Don’t invest the hard work and long hours to get your manuscript publication-ready and forget to address the impression you will create of yourself, the author. You are a vital part of your whole professional package. And this doesn’t apply only to your first impression. After you succeed in getting an agent and then a contract, you’re going to need these skills in communicating professionally with your editor…and the marketing team…and the sales team…and in interviews and speaking engagements.
I’m not a communications expert, but I’ve been in the business world a long time and have observed and learned a few necessary skills. Here are several key areas you can develop that foster productive communication in professional settings:
Resiliency. One of my clients recently received a rejection of her manuscript. Her book had been under consideration for quite a while. The acquisitions editor was excited about it. An editor even gave her several tips for improving her manuscript in advance of a contract. My client followed her advice and I re-submitted the revised version. However, in the end the editorial team didn’t catch the vision for it. Disappointing for sure. But because of her years of business experience operating her successful marketing firm, she didn’t give in to discouragement. She trusts God’s plan and barely batted an eye. Resiliency.

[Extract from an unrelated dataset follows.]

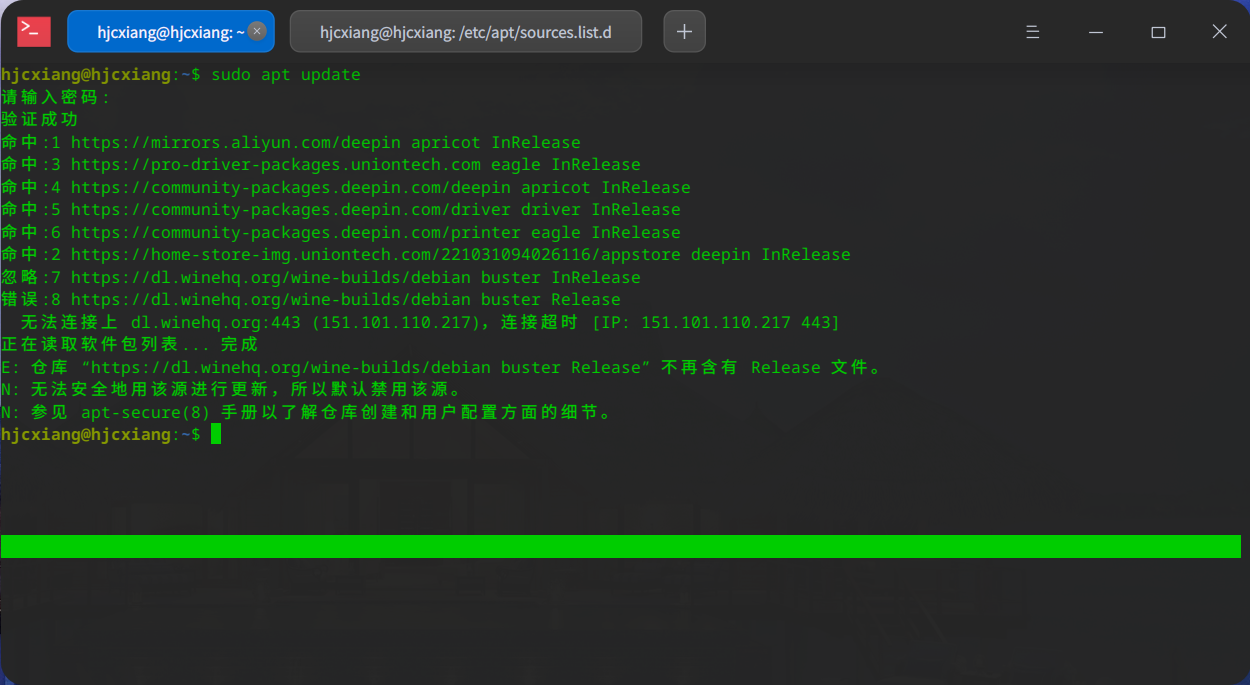Click the 错误:8 error output line

click(x=31, y=299)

Keep your emotions in check. Don’t let your emotions rule your words or your subtle—or not so subtle—attitude. Always PRAY before you speak, asking God to give you a balanced, realistic perspective when you’re unsure of yourself or sense your emotions rising to the surface. It might be in the form of a two-second plea in the middle of a meeting with an editor at a conference or a phone conversation with your editor about your book’s cover design. That’s OK. God will supply the answer if you are open to hearing his quiet voice guiding you.

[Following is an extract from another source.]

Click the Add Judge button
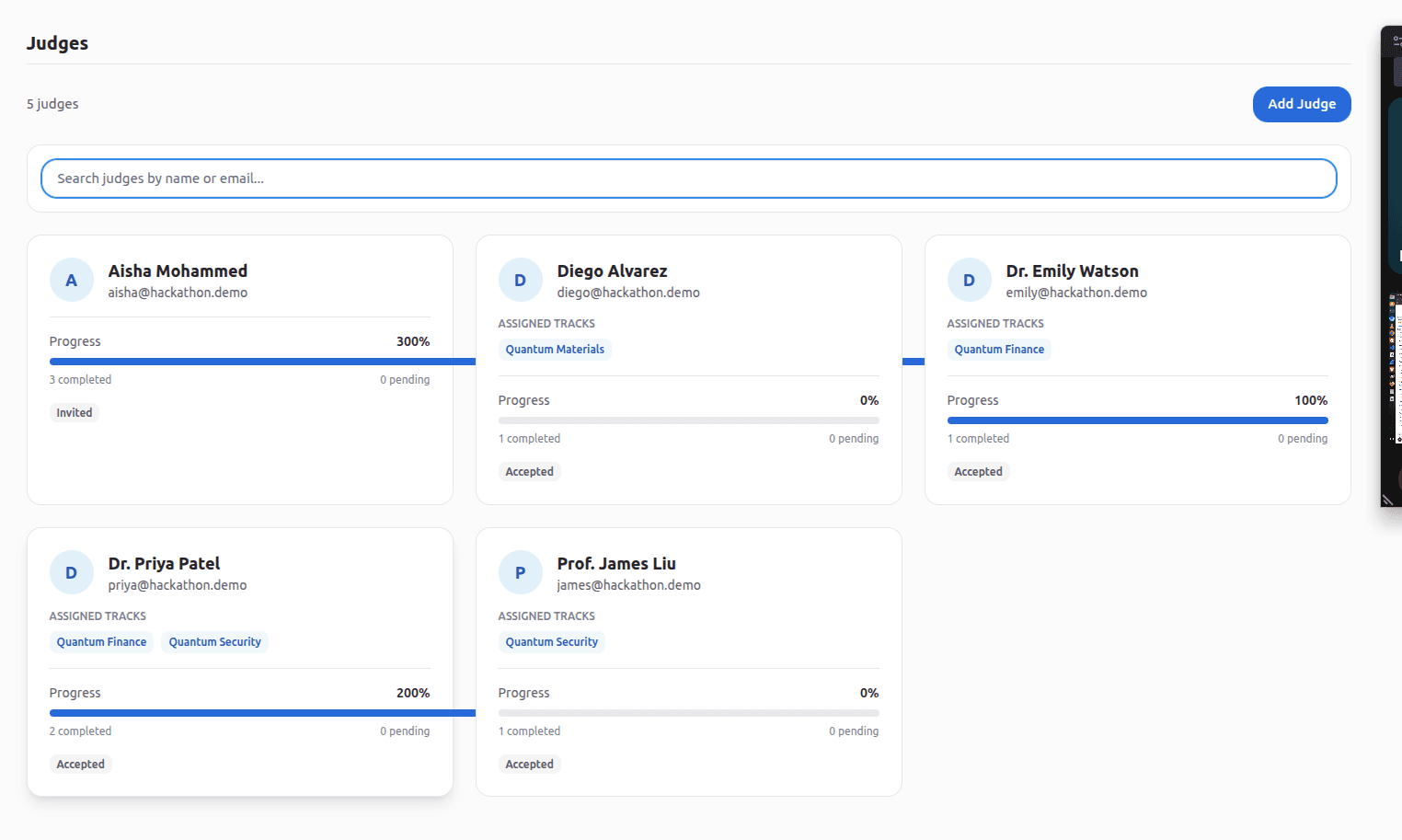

Confidence. Continue to learn about the business side of publishing by following this blog, visiting publisher websites, and reading books on publishing to learn common terms used in the industry. You’ll be equipped to better understand what is being taught at writers conferences and discussed in your meetings with agents and editors. You will be self-assured in how to respond in the moment and present yourself as a professional.
Authors sometimes feel they have no say when it comes to decisions their publisher makes about their book. Remind yourself that the publisher has already invested in you and wants your book to be a success as much as you do. Speak up when you feel it’s necessary, but not until you have objectively thought through the issue from the publisher’s perspective. Having done that you can confidently express your views in a team player frame of mind. And part of being a professional is knowing when to bring in your agent to deal with the issue so that your author-publisher relationship is not bruised.
One of the reasons I’ve watched the Anne of Green Gables videos many times is I love to observe the civil dialogue between the characters. They can be forthright—even critical with each other—without any apparent malice or attempt to goad, belittle the other person, or puff up themselves. Relationships are not harmed. Of course this is fiction, but watch one of the videos sometime. There are positive communication skills being exhibited.
Grace. Extending grace is a key element. Last night in our couples Bible study, a friend shared an unfortunate personal experience in which another Christian had communicated poorly to him that he wasn’t chosen for a job. It was apparent the friend was still hurting from the experience. Yet I was amazed as the friend described the forthright but grace-filled manner in which he conducted himself in his follow-up meeting with the other Christian. I’m sure God was pleased with our friend. We should consider grace a non-negotiable as we conduct ourselves in our professional lives.
What communication skills can you add to the list? Describe a successful professional conversation you’ve had. What made it successful? What did you learn from a not so successful conversation in a professional setting?